Arash responds with a tiny noise of his own. Neutral, leaning towards disapproval.  

“This Wolf you seek. He is of Lycos, and he takes part in this conflict. His blade sips Tirion blood. If you take this mans life, that’s a line in the sand, crossed. People will notice, and they will talk.”

“Let them. The colours he wears matter not to me. I simply want him dead.”

It was a lie. The red of Lycos was behind every shadow and corner. It swaddled my mind in fea-

None of that in Lycos. Fear is just another creature of the mind, which you will slay with your anger and your sword.

Arash looks at me then, like a hunter does a doe caught in a trap she entered of her own volition. A small smile, pulling at the fringes of his mouth, and eyes filled with simmering glee and pride at a game well played.

“Why?” He asks. A question I had seen behind the colour in his eyes since we had nearly been slain in our sleep, flirting at the edges of his lips in every conversation. Now it broke from its cage, freeing him from the weight of that single syllable and allowing it to come to rest on my shoulders.

another creature of the mind

My nails bent and folded as I pressed my fingers into the bowl. Wood caved under the pressure.

which you will slay with your anger

Something heavy rose up from within me. It tightened my throat and sullied the even tone of my breath.

The Wolf of Lycos

Lightning sparked within me, and I could feel the edges of my jaw sitting as tight as two small stones across the bone.

sends his regards

My breath pulsed from my nose like a raging bull. It hurt to swallow.

Niko of Lycos

And then everything stopped.

He was young. Big eyes. Dark.

Everything seemed to fall inside me, like leaves coming to a standstill after the departure of a violent monsoon.

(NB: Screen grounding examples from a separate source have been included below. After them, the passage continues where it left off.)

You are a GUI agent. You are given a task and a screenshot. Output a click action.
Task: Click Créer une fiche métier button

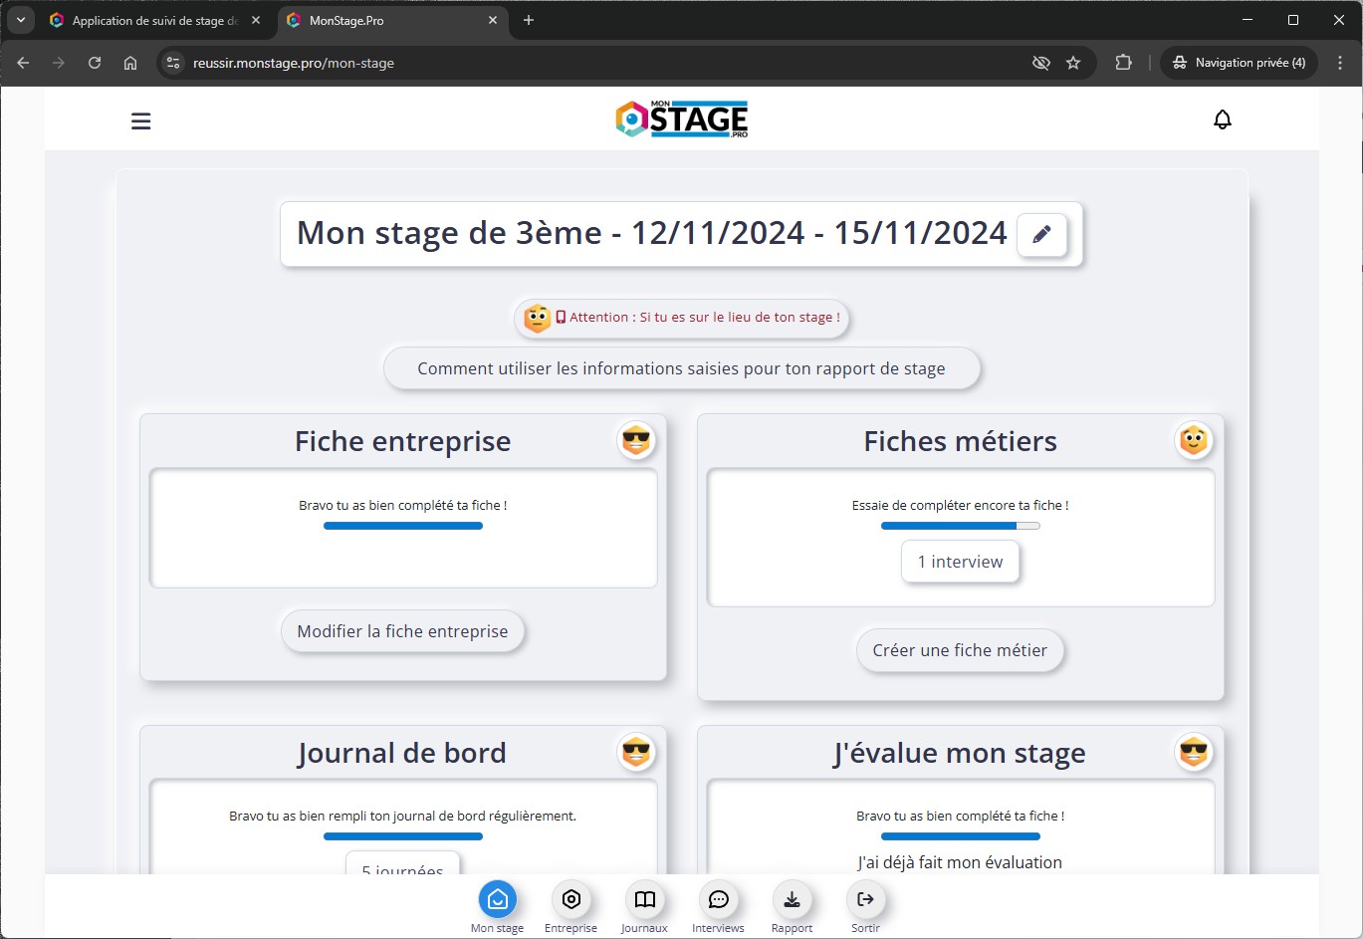pos(960,650)
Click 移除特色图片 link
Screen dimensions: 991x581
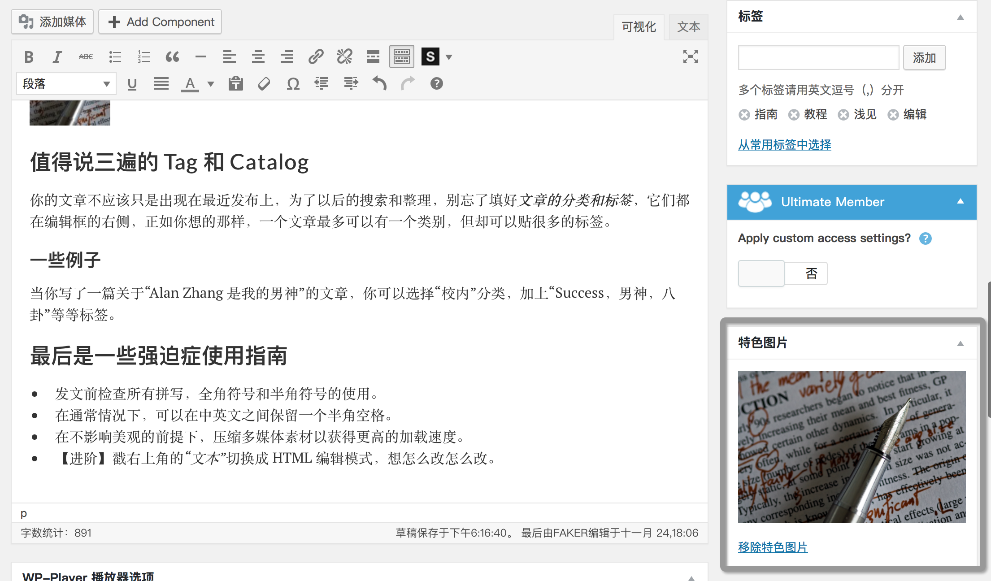[773, 547]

She ran away and they never found her.

The last few days settled onto me like a blanket of stone and rotting wood.

The village.

The Wolf

niko

The lady and her gold. Travelling with Arash. Tales. Firelight. More people and towns seen in these past days than in my last six months of life.

A final surge of lightning, settling behind my eyes. Instead of electrifying them it makes them buzz with fatigue, the energy pushing at the inside of my skull.

“The gods do not favour him.” I state. Arash stares at me, feigning stoicism. Through the cracks in that mask of stone I see dissatisfaction and disbelief. The former, about his curiosity gone unsated. The latter, about the words I know he sees through as easily as the smoke spinning between us.